Birgadir Jenderal TNI (Purn) Aloysius Benedictus Mboi

by -84 Views
Birgadir Jenderal TNI (Purn) Aloysius Benedictus Mboi

Oleh: Prabowo Subianto [diambil dari Buku Kepemimpinan Militer 1: Catatan dari Pengalaman Letnan Jenderal TNI (Purn) Prabowo Subianto]

Dokter Ben Mboi, saya bertemu dengannya setelah beliau pensiun. Beliau pensiun sebagai tentara maupun sebagai gubernur Nusa Tenggara Timur. Di kalangan TNI, beliau terkenal sebagai seorang dokter militer yang ikut serta dalam pasukan baret merah (RPKAD) yang diterjunkan di Merauke pada saat operasi pembebasan Irian Barat. Saat itu, komandannya adalah Kapten Benny Moerdani yang kemudian menjadi Menhan dan Pangab pada tahun 1980-an. Pak Ben Mboi adalah dokter yang berada di kompi Pak Benny Moerdani yang turut serta dalam operasi di Merauke.

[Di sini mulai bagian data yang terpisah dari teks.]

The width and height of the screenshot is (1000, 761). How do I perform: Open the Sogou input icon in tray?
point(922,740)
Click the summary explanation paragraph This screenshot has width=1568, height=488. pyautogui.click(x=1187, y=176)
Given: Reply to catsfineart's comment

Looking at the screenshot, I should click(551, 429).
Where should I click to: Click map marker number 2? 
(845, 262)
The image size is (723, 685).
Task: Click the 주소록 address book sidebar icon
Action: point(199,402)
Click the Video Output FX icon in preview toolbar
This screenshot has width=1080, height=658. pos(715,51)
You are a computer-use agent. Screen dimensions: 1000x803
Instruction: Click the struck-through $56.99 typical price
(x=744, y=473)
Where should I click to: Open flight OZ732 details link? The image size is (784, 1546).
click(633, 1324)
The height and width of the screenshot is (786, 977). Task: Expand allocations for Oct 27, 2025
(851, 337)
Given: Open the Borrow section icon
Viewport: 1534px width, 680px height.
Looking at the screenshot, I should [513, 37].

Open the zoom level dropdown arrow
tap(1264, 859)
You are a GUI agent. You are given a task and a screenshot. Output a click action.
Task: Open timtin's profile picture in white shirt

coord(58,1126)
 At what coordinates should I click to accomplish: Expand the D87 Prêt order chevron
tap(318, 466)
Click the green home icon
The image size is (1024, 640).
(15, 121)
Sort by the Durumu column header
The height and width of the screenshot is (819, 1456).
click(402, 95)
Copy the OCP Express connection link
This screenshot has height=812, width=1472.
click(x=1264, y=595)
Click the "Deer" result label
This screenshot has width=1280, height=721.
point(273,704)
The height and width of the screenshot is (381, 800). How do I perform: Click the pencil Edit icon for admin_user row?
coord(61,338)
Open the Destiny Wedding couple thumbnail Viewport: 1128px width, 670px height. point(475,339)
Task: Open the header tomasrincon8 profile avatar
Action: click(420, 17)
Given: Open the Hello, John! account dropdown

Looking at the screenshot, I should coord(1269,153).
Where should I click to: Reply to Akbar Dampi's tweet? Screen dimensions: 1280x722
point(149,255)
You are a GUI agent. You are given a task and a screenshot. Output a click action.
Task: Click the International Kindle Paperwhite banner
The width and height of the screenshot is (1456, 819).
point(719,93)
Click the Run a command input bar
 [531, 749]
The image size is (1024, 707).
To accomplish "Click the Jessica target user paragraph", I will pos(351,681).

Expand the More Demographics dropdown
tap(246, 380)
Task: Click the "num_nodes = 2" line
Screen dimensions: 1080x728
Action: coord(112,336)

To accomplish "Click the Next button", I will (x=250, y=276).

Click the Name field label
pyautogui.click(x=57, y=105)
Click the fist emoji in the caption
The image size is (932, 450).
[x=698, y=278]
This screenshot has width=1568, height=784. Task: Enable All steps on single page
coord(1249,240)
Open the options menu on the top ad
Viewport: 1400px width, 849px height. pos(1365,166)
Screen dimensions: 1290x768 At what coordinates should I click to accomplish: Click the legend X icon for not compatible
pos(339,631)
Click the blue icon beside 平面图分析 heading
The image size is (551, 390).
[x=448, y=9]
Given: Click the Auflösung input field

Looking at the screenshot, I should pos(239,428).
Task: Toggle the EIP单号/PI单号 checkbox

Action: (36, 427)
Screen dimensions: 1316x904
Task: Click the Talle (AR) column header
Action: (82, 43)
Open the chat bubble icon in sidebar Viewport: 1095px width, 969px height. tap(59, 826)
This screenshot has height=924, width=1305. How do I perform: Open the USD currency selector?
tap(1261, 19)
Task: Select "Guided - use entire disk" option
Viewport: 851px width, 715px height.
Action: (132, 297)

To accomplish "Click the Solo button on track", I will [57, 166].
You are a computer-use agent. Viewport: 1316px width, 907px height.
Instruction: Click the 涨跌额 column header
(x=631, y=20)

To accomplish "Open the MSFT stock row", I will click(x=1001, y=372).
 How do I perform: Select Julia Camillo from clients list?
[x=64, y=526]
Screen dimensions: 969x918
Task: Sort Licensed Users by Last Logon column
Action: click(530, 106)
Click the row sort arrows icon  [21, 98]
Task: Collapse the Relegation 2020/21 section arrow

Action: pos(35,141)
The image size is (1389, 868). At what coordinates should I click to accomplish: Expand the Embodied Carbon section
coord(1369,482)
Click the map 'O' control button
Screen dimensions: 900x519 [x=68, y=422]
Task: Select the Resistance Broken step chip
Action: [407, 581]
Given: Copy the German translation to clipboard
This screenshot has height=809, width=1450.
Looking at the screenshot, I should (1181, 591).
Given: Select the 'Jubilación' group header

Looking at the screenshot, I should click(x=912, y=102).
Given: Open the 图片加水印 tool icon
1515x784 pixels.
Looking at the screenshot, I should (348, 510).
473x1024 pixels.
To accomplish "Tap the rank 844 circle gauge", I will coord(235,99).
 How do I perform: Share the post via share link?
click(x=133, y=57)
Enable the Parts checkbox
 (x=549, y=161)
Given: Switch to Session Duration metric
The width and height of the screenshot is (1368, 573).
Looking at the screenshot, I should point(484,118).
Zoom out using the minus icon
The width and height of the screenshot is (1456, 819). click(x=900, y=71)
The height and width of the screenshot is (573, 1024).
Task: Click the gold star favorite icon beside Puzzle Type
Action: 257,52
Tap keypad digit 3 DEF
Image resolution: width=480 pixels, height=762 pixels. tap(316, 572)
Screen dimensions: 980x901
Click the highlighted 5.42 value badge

Selama beberapa kali pertemuan saya dengan Pak Ben Mboi, beliau bercerita tentang pengalamannya. Antara lain, beliau menceritakan kisah waktu menaiki pesawat Hercules untuk terjun di Irian Barat. Saat itu, Panglima Komando Mandala, Mayor Jenderal TNI Soeharto yang kemudian menjadi jenderal dan akhirnya Presiden Republik Indonesia, yang melepas mereka. Pasukan yang dipimpin Pak Benny Moerdani, termasuk Pak Ben Mboi yang saat itu masih berpangkat Letnan Satu, diapelkan di sebelah pesawat Hercules yang mesinnya sudah bunyi. Di bawah desing mesin pesawat Hercules yang sangat bising, Pak Harto menyampaikan sambutan yang sangat singkat.

Pak Ben Mboi menceritakan bahwa Pak Harto menyampaikan, “Sebentar lagi saudara-saudara akan berangkat untuk diterjunkan di daerah Merauke dalam rangka operasi merebut kembali Irian Barat. Dua tim sebelum kalian sudah diterjunkan beberapa minggu lalu sampai hari ini tidak ada kontak dengan mereka. Kemungkinan kalian tidak kembali lebih dari 50%. Saya beri waktu tiga menit, kalau ada di antara kalian yang ragu-ragu, yang tidak mau berangkat silakan keluar barisan.”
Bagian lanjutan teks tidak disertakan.